Tuesday: I spent the day feeling awful. Tired and weary. I walked through the day on edge and ornery, feeling like a zombie. The spotting had begun again, but only lightly. Surely I'd receive a call at any moment. We went about our day with no call. Before taking Lily to her late afternoon piano lesson, I called the clinic to inquire whether my results were in yet. They were busy and hadn't gotten to them yet. Of course not, I'd have to wait. Hours later, we returned from town with no message. No answer. Reed finally came home from work with a questioning look on his face, nope still nothing. Shortly after, the phone rang and it was Dr. K. Without words, I heard her tone and I knew what was coming. 'I'm sorry Sarah, your numbers dropped quite a bit. You are not pregnant. It doesn't seem to me that you ever were, so I don't think there's any chance that you may have miscarried early.' My heart fell to the floor and I held all of the emotion that swirled in my head. I only thought to blurt out that I didn't understand. I had been feeling awful. I didn't feel like myself. And then I was answered with a reminder on how much our psychological side can play a part in our physical. That perhaps the hopeful part about being pregnant had indeed led to my body behaving as it was and me believing that I had pregnancy symptoms.
After hanging up the phone, I think I felt my heart stop beating. I felt my world caving in around me. So dearly had I hoped. So strongly had I prayed. And then I leaned on my comforting husband and I wept. I went through such emotions of pain, sorrow, anger and confusion. Why did He pick me for this cross? I felt it stifling the very breath from me. That's the thing of it that can be so consuming: the what ifs; the what could have been; the unknown future; feeling of failure to yourself, your spouse, your family. The feeling that my body is broken and just won't work again.
It had been an emotional roller coaster in those five days and at that point I just wanted to get off.
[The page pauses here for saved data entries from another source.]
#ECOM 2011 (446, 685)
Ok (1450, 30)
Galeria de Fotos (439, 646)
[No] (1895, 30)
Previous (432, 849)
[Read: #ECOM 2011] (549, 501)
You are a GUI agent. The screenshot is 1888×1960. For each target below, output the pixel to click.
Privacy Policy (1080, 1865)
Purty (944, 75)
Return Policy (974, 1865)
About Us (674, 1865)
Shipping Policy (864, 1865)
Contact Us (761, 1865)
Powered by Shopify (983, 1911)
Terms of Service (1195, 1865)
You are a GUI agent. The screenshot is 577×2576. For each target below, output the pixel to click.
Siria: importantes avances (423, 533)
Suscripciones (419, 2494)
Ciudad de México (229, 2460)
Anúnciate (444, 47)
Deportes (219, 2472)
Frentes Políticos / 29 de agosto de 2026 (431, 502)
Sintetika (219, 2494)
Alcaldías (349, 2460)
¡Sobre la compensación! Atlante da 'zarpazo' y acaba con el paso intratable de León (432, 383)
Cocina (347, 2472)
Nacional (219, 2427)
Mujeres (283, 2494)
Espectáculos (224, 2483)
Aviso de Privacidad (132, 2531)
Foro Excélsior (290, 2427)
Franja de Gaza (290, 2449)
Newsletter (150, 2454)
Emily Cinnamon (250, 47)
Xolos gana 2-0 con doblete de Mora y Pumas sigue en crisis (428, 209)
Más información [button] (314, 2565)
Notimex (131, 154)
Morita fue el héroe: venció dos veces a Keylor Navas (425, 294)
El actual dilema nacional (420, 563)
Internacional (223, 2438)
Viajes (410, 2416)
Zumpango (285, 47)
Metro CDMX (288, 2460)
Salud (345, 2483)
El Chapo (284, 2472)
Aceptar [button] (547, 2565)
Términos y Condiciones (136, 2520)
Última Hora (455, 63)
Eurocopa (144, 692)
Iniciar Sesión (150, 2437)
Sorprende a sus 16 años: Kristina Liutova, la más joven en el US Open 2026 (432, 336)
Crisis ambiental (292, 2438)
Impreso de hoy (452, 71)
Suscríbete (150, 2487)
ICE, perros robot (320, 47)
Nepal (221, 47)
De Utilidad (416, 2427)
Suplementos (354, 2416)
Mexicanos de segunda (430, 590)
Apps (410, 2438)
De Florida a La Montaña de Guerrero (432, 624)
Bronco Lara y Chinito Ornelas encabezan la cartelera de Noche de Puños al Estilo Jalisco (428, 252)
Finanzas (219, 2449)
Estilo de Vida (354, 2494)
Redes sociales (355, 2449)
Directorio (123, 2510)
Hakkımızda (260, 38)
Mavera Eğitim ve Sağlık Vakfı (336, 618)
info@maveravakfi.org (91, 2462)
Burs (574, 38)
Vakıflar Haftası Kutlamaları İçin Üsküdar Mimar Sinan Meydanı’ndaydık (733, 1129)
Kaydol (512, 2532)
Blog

It was probably one of the toughest ones we have been on in the last four years. There were so many odds that seemed to have been defeated. So many things that could've made pregnancy possible. It should have, could have worked.
In the following days I took my time. I knew that in time, I'd feel like myself and my hopeful heart would mend. The words that kept passing in my thoughts were the words from the Thirteenth Station of the Cross:
'All you who pass by the way, see if there be any sorrow like my sorrow.
The tears are on her cheeks, and there is none to comfort her.'
I knew that I needed to wait patiently for all of the harsh feelings to settle. Like Christ's resurrection that I had anticipated, I needed to spend some time in the tomb before I could rise again.
No matter how hard I try, I cannot help but be hopeful. I cannot close a door, when their is still a glimmer of light shining through the small crack that it leaves open. I do know that adoption is an alternative. For us, we just aren't there yet. We are not in the place where we feel that we are being called to throw ourselves into that process. Maybe some day, but not yet. I also know that right now I can completely rely on my two Catholic physicians, who not only care for me physically but also spiritually and morally. I know that they are going to help me in every way possible to explore options and treatments for me that will help with conception and maintaining a healthy pregnancy.
In faith, I rest and rely on God's infinite goodness and His Divine Plan. I may see it completely different than He, but I try to remain patient as I wait humbly for everything to unfold. For today, I have the strength to do that. But it's hard to say what tomorrow will bring.